まず、光文社古典新訳文庫の翻訳がとても読みやすくなっているおかげで、古典にもかかわらず、なんとか読むことができました。古典ものは最後まで読むだけで、かなりの忍耐力がいるので助かります。
本日の1枚まとめ
本書では、[ストーリー創作を中心とする]詩作術と、それを良い作品とするためにストーリーがどのように組み立てられるかということが書かれています。そして、「詩=コンテンツ」を要素分解し、人がポイントが説明されています。
悲劇の構成要素の優先順位
1. ストーリー:行為から生じる出来事
2. 性格(人物):行為者の質
3. 思考(台詞):言葉で何かを証明したり、意見の表明をする際に含まれるもの
4. 語法:韻律を伴った言葉の組み立て
5. 歌曲:音楽
6. 視覚効果:衣装や舞台装置のような装飾
ここでいうストーリーは、悲劇や詩というコンテンツ全体のなかの「ものがたりのつながり」という意味です。コンテンツにとって重要なものは、見ている人たちの「心を動かすこと」であり、それは、「「行為の成り行きの「逆転」と、登場人物同士などの「再認」」によって心を動かすことができるとあります。

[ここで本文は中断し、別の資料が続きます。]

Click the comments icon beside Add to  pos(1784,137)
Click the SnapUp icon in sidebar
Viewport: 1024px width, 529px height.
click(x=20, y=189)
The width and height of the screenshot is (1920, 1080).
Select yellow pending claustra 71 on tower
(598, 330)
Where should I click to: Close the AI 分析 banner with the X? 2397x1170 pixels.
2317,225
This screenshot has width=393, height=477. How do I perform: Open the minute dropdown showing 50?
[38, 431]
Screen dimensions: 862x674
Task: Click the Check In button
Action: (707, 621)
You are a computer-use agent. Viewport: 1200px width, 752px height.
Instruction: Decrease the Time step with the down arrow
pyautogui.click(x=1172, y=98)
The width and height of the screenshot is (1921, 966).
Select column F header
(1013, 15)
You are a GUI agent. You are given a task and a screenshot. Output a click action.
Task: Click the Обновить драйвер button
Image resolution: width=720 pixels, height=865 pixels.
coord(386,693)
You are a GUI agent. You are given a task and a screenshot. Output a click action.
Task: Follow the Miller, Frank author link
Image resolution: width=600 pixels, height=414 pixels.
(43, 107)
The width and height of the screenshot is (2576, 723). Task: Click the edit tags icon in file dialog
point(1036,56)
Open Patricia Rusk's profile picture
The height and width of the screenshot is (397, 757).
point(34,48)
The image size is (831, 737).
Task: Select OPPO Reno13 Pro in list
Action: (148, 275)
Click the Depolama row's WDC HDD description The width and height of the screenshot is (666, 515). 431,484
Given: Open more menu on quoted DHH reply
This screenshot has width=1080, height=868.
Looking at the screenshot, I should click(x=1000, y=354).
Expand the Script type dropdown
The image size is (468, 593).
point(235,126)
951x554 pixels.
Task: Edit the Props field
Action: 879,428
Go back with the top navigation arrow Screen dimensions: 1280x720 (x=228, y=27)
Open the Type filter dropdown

このコンテンツの要素分解と、同時に人がどのような場合において、心を動かされるかの考察がとても詳細にかかれています。
特におもしろいと感じたポイントが、
良いストーリー(悲劇に特有の憐れみや怖れの感情が生じるの)は、「出来事が予想に反する展開」で「相互に因果関係をもって起こる」とあります。
下記に引用している例がわかりやすいが、まったくの偶然である事象で、本来は因果関係がないものに、つながりがあるように見せることに、怖れの感情が生まれます。これはをケース別、それぞれを比較して説明されると違いを認識することができますが、人は、直接の因果関係ないものにも、因果関係のつながりを当てはめてしまうからです。(この話は、ファスト&スロー 第6章 基準 驚き、因果関係 にもありますが、システム1が判断するからです)
このようにいう理由は、運良く偶然に起こった出来事においてですら、何らかの意図的な因果関係から生じたように見える場合、最も驚くべき出来事になると思われるからである。例えば、アルゴスにあったミテュスの彫像が、それを眺めていた殺害犯、つまりミテュスにとって死の原因となった人物の上に落下して[あたかも復讐のように]死に至らしめた場合がそうである(14)。このような出来事は、わけもなく起こったようには見えないのである。したがって必然的に、この種のストーリーは比較的優れていることになる。
アリストテレス. 詩学 (Japanese Edition) (Kindle の位置No.956-962). Kindle 版.
この「怖れ」や「憐れみ」の感情を呼び起こす要素が、「逆転」「再認」「受難」という3つあるという説明が続くのですが、さらに、構成の細部にまで説明があります。
「怖れ」や「憐れみ」を組み立てるために適した人物設定と展開
・幸福から不幸への変転であること
・不幸の原因が悪徳ではなく、大きな失敗であること
・不幸になる人物は中間な人(優秀でも愚鈍でもない)、もしくは愚鈍よりは優秀
素晴らしいストーリーというのは、一部の人々が主張する二重の構成ではなく、むしろ一本の筋の構成でなくてはならない。しかも、第一に、一本の筋が不幸から幸福への変転ではなく、反対に幸福から不幸への変転であること、第二に、不幸の原因が悪徳ではなく、大きな失敗であること、第三に、不幸になる人物は、上に述べたような中間的な人物であるか、もしくは、劣った人物よりはむしろ優れた人物であるのが必然的だということになる。
アリストテレス. 詩学 (Japanese Edition) (Kindle の位置No.1181-1185). Kindle 版.
この詩学というコンテンツ制作にあたって、要素を分解し、人物の設定までのような細かい細部まで言及している方法論として学びがあるのと、同時に、人がどういう感情を抱くのかという心理的なものまで考えるきっかけとして、すごく参考になる本だと思いました。
コンテンツ制作や、ストーリーの重要性を感じている人は、ぜひご一読ください。